II – PRELIMINARY ISSUES
a) The parties are legitimate, possess legal personality and legal capacity and are duly represented (Articles 4º and 10º, no. 2, of the RJAT and Article 1º of Ordinance no. 112-A/2011, of 22 March).
b) Timeliness - the request for arbitral decision was submitted to CAAD on 22 November 2018. The Claimant disputes the assessment act no. 2018..., of 13 August 2018, which he received via mail on 23 August 2018, wherefore it is considered that he was notified on 27 August 2018 (Article 39º-1 of the CPPT). This act did not result in IRS to be paid, but rather in a lesser amount of IRS to be reimbursed.
c) Thus, under the combined terms of Articles 102º, no. 1, subsection b), of the CPPT and 10º, no. 1, subsection a), of the RJAT, the request for arbitral decision is timely.
d) The arbitral procedure contains no defects of nullity.
It is necessary to examine the merits.
III - MERITS
III-1- FACTUAL MATTERS
Facts Established as Proven
The following factual matters are considered established as proven:
a) The Claimant is a taxpayer subject to IRS, a non-habitual resident in the national territory and in the year 2017 held the position of services manager of B...– Sociedade Unipessoal, Lda., NIPC..., with registered office in ..., ..., ..., ...-... Braga – as per Articles 15º to 17º of the PPA, document no. 2 attached to the PPA and no objection to these facts as specified under Article 110º-7 of the CPPT;
b) It appears from table 4A, field 401 of Annex L of Model 3 of the IRS, submitted by the Claimant on 2018.04.17, that in 2017, he earned gross income from dependent work (Annex A), obtained in national territory, of 349,240.90 euros, with the activity code "802 – Senior Company Managers – from Ordinance no. 12/2010, of 7 January" – as per Article 18º of the PPA, documents nos. 3 and 4 attached to the PPA and no objection to these facts as specified under Article 110º-7 of the CPPT;
c) On 17 April 2018, the Claimant submitted his annual income statement, IRS Model 3, for 2017, which was identified by no...., containing the gross value of income from dependent work of category A mentioned above and also the value of 69,842.00 euros of IRS withholding at source and 7,605.00 euros of extraordinary surtax withholding at source – as per Articles 19º and 20º of the PPA, documents nos. 3 and 4 attached to the PPA;
d) On 23 August 2018 the Claimant received the Personal Income Tax ("IRS") assessment relating to the 2017 tax period, contained in the assessment statement no. 2018..., of 13 August 2018, where the following appears, regarding the surtax assessment:
- as per Articles 11º and 21º and document no. 1 attached to the PPA;
e) The Claimant was taxed in 2017, by way of extraordinary IRS surtax, by the amount of € 9,731.47, taxation which fell only on income from dependent work, category A, derived from high value-added activity and on which the special rate of 20% was applied, by withholding at source – as per Articles 22º and 23º of the PPA and documents nos. 1 and 3 attached to the PPA.

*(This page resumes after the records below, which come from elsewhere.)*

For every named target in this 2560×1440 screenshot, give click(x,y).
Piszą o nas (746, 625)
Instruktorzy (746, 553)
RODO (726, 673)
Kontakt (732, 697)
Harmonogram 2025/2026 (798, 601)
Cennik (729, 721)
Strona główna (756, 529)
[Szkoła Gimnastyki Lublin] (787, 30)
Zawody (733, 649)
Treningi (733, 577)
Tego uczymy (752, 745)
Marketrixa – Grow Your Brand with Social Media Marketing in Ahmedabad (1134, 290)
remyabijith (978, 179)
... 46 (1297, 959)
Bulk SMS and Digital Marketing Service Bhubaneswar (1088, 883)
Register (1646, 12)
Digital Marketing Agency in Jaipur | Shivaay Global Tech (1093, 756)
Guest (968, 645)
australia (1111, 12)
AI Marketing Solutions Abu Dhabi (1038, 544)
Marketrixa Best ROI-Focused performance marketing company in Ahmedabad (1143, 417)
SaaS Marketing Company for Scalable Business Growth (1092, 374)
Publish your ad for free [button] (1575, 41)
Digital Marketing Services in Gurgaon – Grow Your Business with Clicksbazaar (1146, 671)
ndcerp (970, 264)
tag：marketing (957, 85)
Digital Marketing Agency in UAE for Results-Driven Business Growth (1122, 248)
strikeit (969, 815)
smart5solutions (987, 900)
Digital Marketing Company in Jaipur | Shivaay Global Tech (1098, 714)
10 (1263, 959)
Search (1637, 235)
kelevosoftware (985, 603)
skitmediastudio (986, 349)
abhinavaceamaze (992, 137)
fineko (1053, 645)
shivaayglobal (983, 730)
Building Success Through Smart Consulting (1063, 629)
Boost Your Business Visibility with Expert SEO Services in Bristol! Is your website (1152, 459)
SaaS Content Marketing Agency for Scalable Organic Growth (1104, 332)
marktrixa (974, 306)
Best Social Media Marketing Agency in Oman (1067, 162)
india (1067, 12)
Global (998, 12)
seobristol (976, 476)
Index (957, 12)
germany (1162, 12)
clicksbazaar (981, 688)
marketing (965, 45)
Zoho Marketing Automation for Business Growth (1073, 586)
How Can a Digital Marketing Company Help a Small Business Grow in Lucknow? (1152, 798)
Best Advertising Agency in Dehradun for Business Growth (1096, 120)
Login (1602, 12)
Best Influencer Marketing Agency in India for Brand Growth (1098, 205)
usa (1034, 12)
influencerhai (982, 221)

f) On 22 November 2018 the Claimant filed the present request for arbitral decision (PPA) – entry record in the SGP of CAAD of the request for arbitral decision.
Facts Not Established as Proven
There is no other factuality alleged that has not been considered proven and that is relevant for the resolution of the procedural dispute.
Reasoning for the Establishment of Factual Matters
Regarding factual matters, the Court does not have to pronounce on everything that was alleged by the parties; rather, it is its duty to select the facts that matter for the decision and distinguish proven from unproven matters (as per Article 123º, no. 2, of the CPPT and Article 607º, no. 3, of the CPC, applicable by reference to Article 29º, no. 1, subsections a) and e), of the RJAT).
In this manner, the facts pertinent to the judgment of the case are chosen and distinguished according to their legal relevance, which is established in view of the various plausible solutions of the legal question(s) (as per previous Article 511º, no. 1, of the CPC, corresponding to current Article 596º, applicable by reference to Article 29º, no. 1, subsection e), of the RJAT).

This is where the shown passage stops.